━━━━━ DATA ROWS

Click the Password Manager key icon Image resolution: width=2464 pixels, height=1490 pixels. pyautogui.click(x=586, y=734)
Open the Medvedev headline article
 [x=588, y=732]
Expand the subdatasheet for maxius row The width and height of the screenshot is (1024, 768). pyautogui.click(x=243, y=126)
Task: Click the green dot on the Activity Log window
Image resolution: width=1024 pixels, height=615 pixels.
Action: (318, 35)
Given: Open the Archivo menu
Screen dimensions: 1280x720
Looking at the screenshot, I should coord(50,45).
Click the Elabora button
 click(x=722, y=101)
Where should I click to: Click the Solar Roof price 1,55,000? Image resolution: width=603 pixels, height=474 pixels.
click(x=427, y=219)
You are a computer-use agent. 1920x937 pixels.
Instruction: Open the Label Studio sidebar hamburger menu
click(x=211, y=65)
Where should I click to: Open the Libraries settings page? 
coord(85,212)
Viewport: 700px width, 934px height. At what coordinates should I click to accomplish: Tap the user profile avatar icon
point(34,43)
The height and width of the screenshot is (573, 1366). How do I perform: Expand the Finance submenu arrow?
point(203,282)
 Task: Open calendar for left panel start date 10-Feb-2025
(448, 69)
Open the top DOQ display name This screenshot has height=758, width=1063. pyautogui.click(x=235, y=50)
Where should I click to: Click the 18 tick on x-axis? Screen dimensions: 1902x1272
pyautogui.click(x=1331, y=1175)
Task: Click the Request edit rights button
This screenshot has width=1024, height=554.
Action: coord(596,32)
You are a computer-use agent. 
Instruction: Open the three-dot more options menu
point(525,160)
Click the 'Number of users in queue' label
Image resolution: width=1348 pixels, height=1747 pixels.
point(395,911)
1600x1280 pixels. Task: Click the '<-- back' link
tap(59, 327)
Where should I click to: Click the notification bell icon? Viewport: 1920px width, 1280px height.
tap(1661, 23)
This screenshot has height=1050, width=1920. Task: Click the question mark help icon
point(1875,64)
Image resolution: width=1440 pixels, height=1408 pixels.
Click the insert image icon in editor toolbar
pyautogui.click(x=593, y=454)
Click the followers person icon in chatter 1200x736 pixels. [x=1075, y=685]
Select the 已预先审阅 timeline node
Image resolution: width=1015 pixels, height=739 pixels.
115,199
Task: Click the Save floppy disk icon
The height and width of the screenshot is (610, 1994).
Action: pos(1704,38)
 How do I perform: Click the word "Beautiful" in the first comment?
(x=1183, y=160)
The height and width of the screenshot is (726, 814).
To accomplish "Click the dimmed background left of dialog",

━━━━━━━━━━

(WHAT YOU NEED TO DO): Reproduce all of the data above line for line, keeping every character unchanged.

(SOLUTION TO THE PROBLEM):
Click the Password Manager key icon Image resolution: width=2464 pixels, height=1490 pixels. pyautogui.click(x=586, y=734)
Open the Medvedev headline article
 [x=588, y=732]
Expand the subdatasheet for maxius row The width and height of the screenshot is (1024, 768). pyautogui.click(x=243, y=126)
Task: Click the green dot on the Activity Log window
Image resolution: width=1024 pixels, height=615 pixels.
Action: (318, 35)
Given: Open the Archivo menu
Screen dimensions: 1280x720
Looking at the screenshot, I should coord(50,45).
Click the Elabora button
 click(x=722, y=101)
Where should I click to: Click the Solar Roof price 1,55,000? Image resolution: width=603 pixels, height=474 pixels.
click(x=427, y=219)
You are a computer-use agent. 1920x937 pixels.
Instruction: Open the Label Studio sidebar hamburger menu
click(x=211, y=65)
Where should I click to: Open the Libraries settings page? 
coord(85,212)
Viewport: 700px width, 934px height. At what coordinates should I click to accomplish: Tap the user profile avatar icon
point(34,43)
The height and width of the screenshot is (573, 1366). How do I perform: Expand the Finance submenu arrow?
point(203,282)
 Task: Open calendar for left panel start date 10-Feb-2025
(448, 69)
Open the top DOQ display name This screenshot has height=758, width=1063. pyautogui.click(x=235, y=50)
Where should I click to: Click the 18 tick on x-axis? Screen dimensions: 1902x1272
pyautogui.click(x=1331, y=1175)
Task: Click the Request edit rights button
This screenshot has width=1024, height=554.
Action: coord(596,32)
You are a computer-use agent. 
Instruction: Open the three-dot more options menu
point(525,160)
Click the 'Number of users in queue' label
Image resolution: width=1348 pixels, height=1747 pixels.
point(395,911)
1600x1280 pixels. Task: Click the '<-- back' link
tap(59, 327)
Where should I click to: Click the notification bell icon? Viewport: 1920px width, 1280px height.
tap(1661, 23)
This screenshot has height=1050, width=1920. Task: Click the question mark help icon
point(1875,64)
Image resolution: width=1440 pixels, height=1408 pixels.
Click the insert image icon in editor toolbar
pyautogui.click(x=593, y=454)
Click the followers person icon in chatter 1200x736 pixels. [x=1075, y=685]
Select the 已预先审阅 timeline node
Image resolution: width=1015 pixels, height=739 pixels.
115,199
Task: Click the Save floppy disk icon
The height and width of the screenshot is (610, 1994).
Action: pos(1704,38)
 How do I perform: Click the word "Beautiful" in the first comment?
(x=1183, y=160)
The height and width of the screenshot is (726, 814).
To accomplish "Click the dimmed background left of dialog",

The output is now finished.